= Data section =

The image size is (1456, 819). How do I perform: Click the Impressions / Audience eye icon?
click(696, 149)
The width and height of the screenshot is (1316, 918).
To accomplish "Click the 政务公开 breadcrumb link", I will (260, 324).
* * *
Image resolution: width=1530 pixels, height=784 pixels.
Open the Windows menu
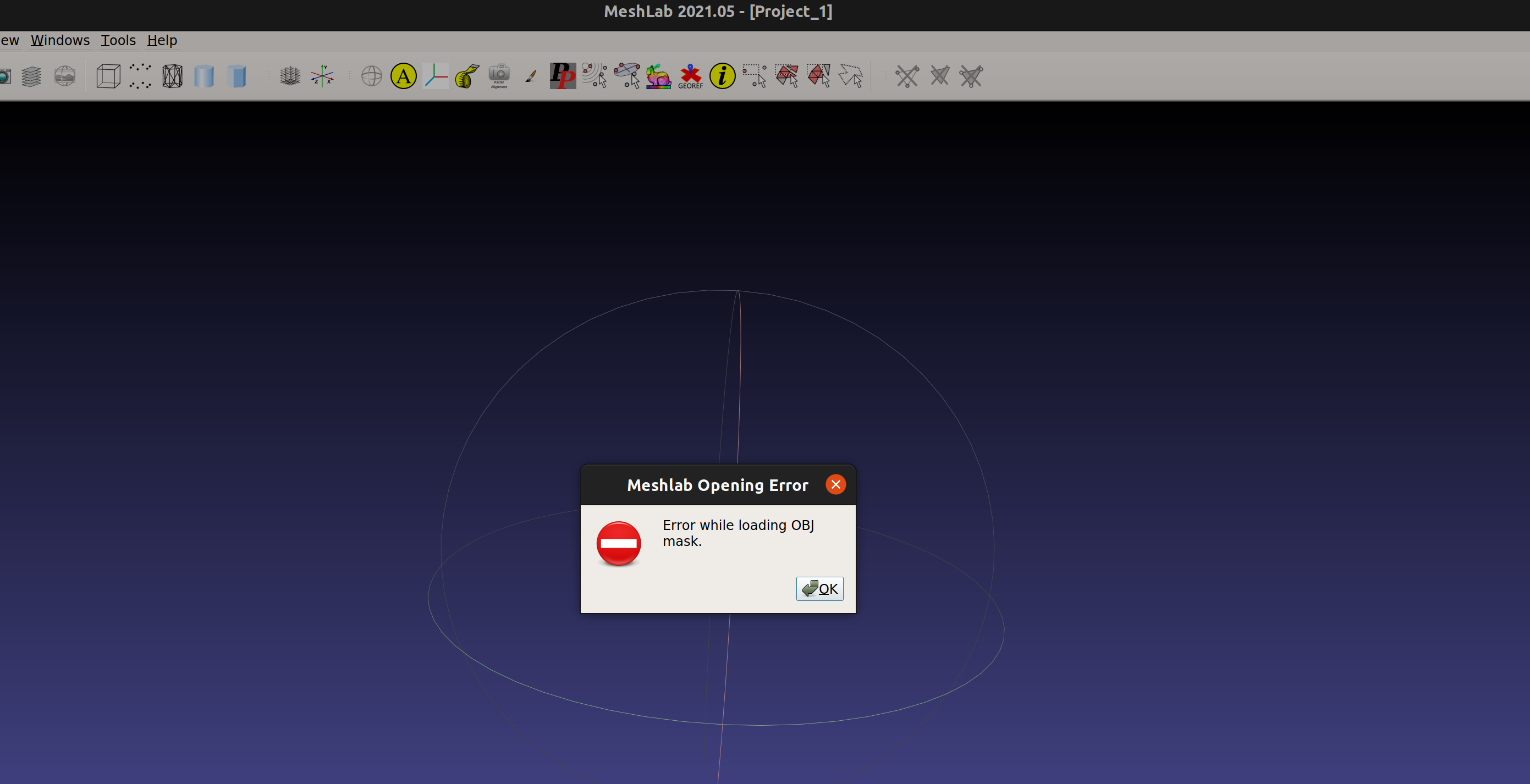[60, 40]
* * *
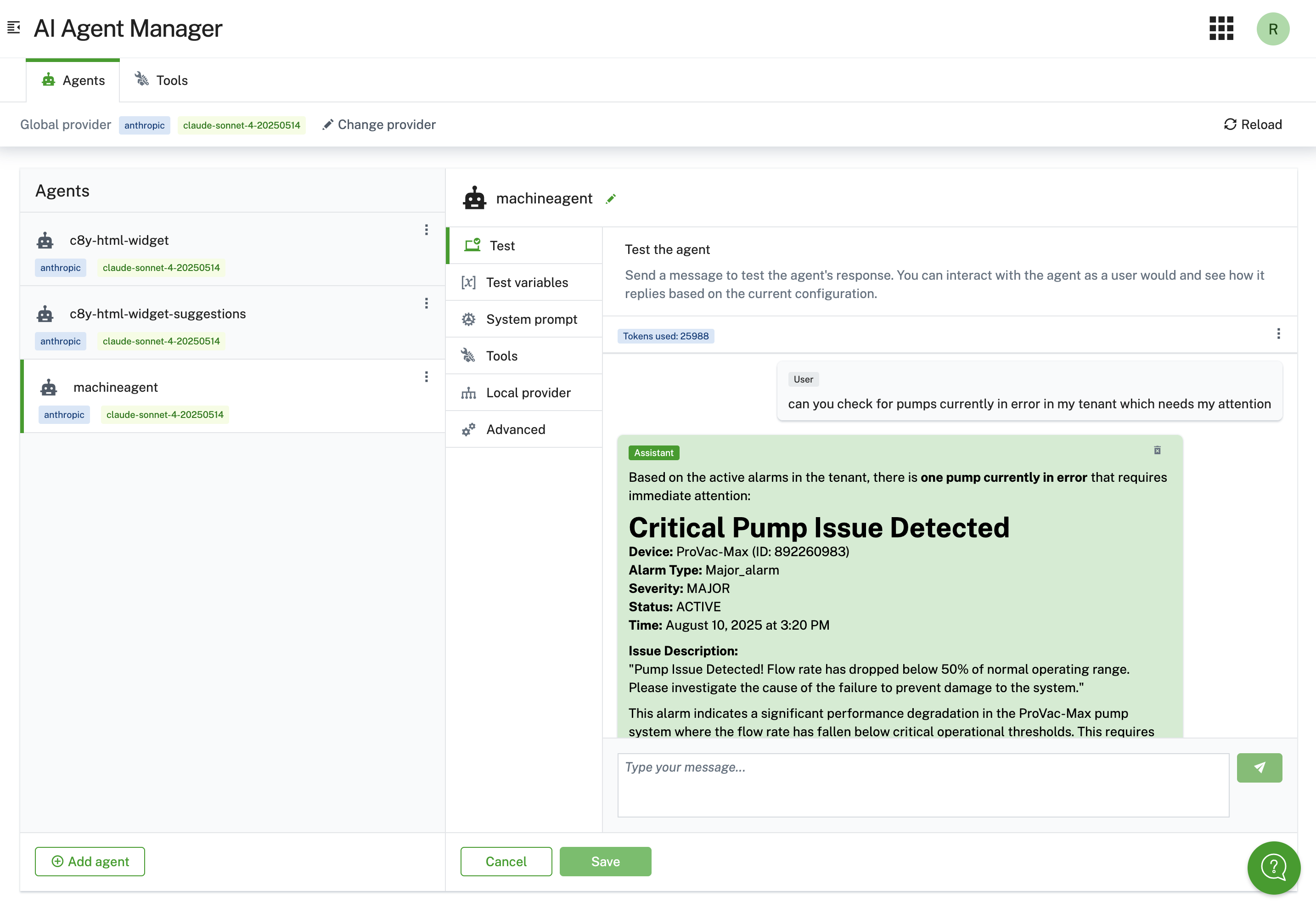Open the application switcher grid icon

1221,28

= Assignment =
Pick out the lines above that hold the string "height" and show them.

= Your solution =
The width and height of the screenshot is (1316, 918).
Image resolution: width=1530 pixels, height=784 pixels.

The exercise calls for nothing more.